Search code examples
phplocalizationlocale

how do I get locale code from language code in PHP


Basically I have a lot of language codes it, en, en-GB, de, de-CH, and so on... and from these I need to get a full locale code format: LANGCODE-COUNTRYCODE with the default country of the language if the country code is not already specified.

An example of what I mean/need:

INPUT      OUTPUT  

it     ->  it-IT  
it-IT  ->  it-IT  
en-GB  ->  en-GB  
en     ->  en-US  
es-AR  ->  es-AR   
es-MX  ->  es-MX 
es     ->  es-ES  

is there any library I'm unaware of or a simple way of achieving this in PHP?
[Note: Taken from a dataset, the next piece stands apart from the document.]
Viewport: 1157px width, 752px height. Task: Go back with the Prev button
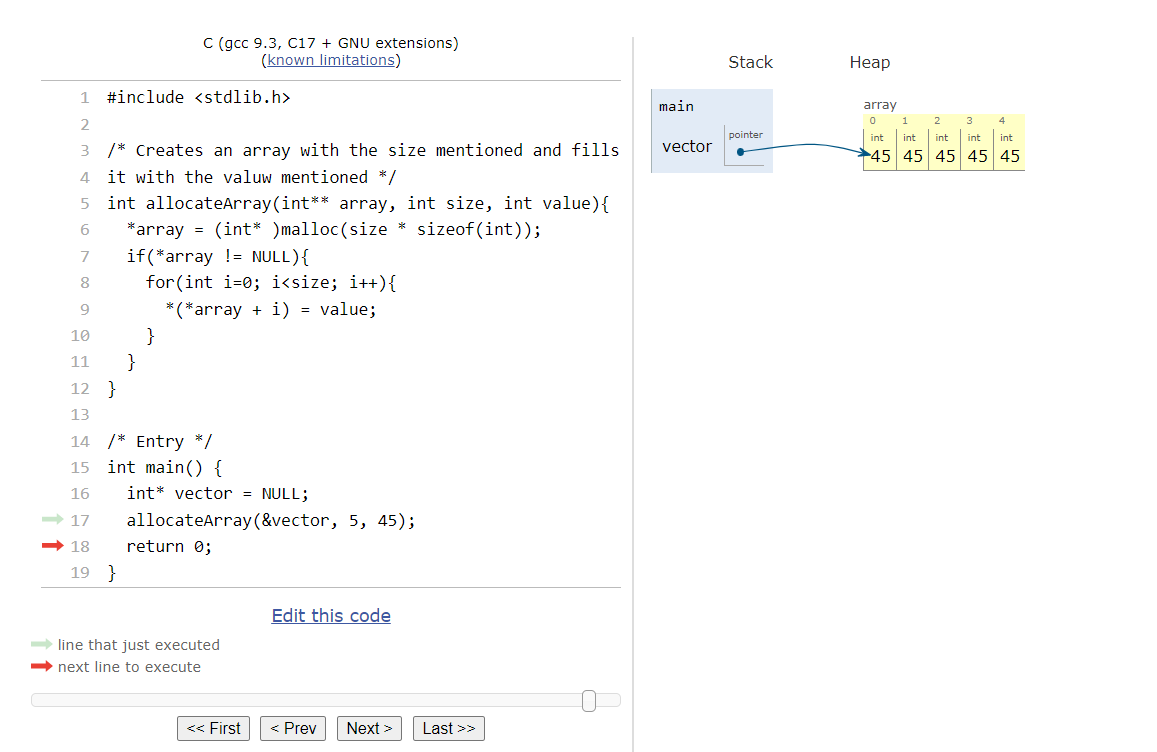click(x=292, y=728)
I've tried finding solutions on google a lot but either it doesn't exist or I'm just using the wrong keywords... Do I really have to make a manual array of this by hand? there must be a better way, I'm sure!


Solution

  • Thanks to the help of iso.org and localeplanet.com plus some good old googling and a lot of elbow grease, I came up with this list below. It might not be perfect, but it will do the job for me... I hope it can be of help to others!

    <?php
        
        $defaultLocales = [
            'af' => 'af-ZA',
            'am' => 'am-ET',
            'as' => 'as-IN',
            'az' => 'az-AZ',
            'ba' => 'ba-RU',
            'be' => 'be-BY',
            'bg' => 'bg-BG',
            'bn' => 'bn-IN',
            'bo' => 'bo-CN',
            'br' => 'br-FR',
            'ca' => 'ca-ES',
            'co' => 'co-FR',
            'cs' => 'cs-CZ',
            'cy' => 'cy-GB',
            'da' => 'da-DK',
            'de' => 'de-DE',
            'el' => 'el-GR',
            'en' => 'en-US',
            'es' => 'es-ES',
            'et' => 'et-EE',
            'eu' => 'eu-ES',
            'fi' => 'fi-FI',
            'fo' => 'fo-FO',
            'fr' => 'fr-FR',
            'fy' => 'fy-NL',
            'ga' => 'ga-IE',
            'gd' => 'gd-IE',
            'gl' => 'gl-ES',
            'gu' => 'gu-IN',
            'he' => 'he-IL',
            'hi' => 'hi-IN',
            'hr' => 'hr-HR',
            'hu' => 'hu-HU',
            'hy' => 'hy-AM',
            'id' => 'id-ID',
            'in' => 'in-ID',
            'is' => 'is-IS',
            'it' => 'it-IT',
            'iw' => 'iw-IL',
            'ja' => 'ja-JP',
            'ka' => 'ka-GE',
            'kk' => 'kk-KZ',
            'kl' => 'kl-GL',
            'km' => 'km-KH',
            'kn' => 'kn-IN',
            'ko' => 'ko-KR',
            'kok' => 'kok-IN',
            'ky' => 'ky-KG',
            'lo' => 'lo-LA',
            'lt' => 'lt-LT',
            'lv' => 'lv-LV',
            'mi' => 'mi-NZ',
            'mk' => 'mk-MK',
            'ml' => 'ml-IN',
            'mn' => 'mn-MN',
            'mr' => 'mr-IN',
            'ms' => 'ms-MY',
            'mt' => 'mt-MT',
            'nb' => 'nb-NO',
            'ne' => 'ne-NP',
            'nl' => 'nl-NL',
            'nn' => 'nn-NO',
            'oc' => 'oc-FR',
            'or' => 'or-IN',
            'pl' => 'pl-PL',
            'ps' => 'ps-AF',
            'pt' => 'pt-PT',
            'ro' => 'ro-RO',
            'ru' => 'ru-RU',
            'rw' => 'rw-RW',
            'sa' => 'sa-IN',
            'si' => 'si-LK',
            'sk' => 'sk-SK',
            'sq' => 'sq-AL',
            'sr' => 'sr-RS',
            'sv' => 'sv-SE',
            'ta' => 'ta-IN',
            'te' => 'te-IN',
            'th' => 'th-TH',
            'tk' => 'tk-TM',
            'tr' => 'tr-TR',
            'tt' => 'tt-RU',
            'uk' => 'uk-UA',
            'ur' => 'ur-PK',
            'uz' => 'uz-UZ',
            'vi' => 'vi-VN',
            'wo' => 'wo-SN',
            'xh' => 'xh-ZA',
            'zh' => 'zh-CN',
            'zu' => 'zu-ZA'
        ];
        
        function getLocaleFromLang($lang) {
            global $defaultLocales;
            return $defaultLocales[$lang] ?? $lang;
        }
        
    ?>
    

    If you have any suggestions on how I might improve it, feel free to comment below!

    [EDIT]

    An explanation of the criteria I used.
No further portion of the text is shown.